— Collection entries —
□ □ □ □ □

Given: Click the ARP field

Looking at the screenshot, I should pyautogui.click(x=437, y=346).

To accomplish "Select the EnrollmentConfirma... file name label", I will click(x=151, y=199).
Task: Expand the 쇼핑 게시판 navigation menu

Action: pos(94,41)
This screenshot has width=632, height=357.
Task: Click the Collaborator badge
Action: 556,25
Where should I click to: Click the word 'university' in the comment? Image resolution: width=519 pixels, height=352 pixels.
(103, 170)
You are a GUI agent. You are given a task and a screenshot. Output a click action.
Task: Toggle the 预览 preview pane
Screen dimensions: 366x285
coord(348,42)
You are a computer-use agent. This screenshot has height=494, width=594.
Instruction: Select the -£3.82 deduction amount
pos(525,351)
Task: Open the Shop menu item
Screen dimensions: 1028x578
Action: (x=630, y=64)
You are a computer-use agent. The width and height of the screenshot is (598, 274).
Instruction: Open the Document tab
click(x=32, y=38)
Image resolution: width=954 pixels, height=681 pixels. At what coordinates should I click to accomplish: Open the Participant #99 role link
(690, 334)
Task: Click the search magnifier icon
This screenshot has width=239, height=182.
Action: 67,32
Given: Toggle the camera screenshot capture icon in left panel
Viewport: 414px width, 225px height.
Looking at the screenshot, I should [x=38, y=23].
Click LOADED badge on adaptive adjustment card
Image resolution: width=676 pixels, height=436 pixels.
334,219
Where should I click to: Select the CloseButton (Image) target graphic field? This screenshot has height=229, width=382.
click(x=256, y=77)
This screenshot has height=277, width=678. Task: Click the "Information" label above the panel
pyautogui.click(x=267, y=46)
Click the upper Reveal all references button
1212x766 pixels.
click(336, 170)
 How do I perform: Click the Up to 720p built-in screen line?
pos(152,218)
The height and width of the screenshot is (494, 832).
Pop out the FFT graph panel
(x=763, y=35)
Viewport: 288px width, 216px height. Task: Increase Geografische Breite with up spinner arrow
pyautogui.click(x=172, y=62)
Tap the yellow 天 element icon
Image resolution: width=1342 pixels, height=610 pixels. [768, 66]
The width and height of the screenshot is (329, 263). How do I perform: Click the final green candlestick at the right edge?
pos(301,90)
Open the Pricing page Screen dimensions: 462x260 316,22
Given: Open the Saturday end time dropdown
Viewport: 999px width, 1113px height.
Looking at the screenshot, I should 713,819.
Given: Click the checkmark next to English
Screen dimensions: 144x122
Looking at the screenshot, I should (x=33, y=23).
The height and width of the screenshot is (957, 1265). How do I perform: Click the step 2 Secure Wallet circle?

□ □ □ □ □

— Goal of the exercise —
What is needed is a count of the lines in the data that contain the word "agent"; please give it and no other words.

— Response to this exercise —
3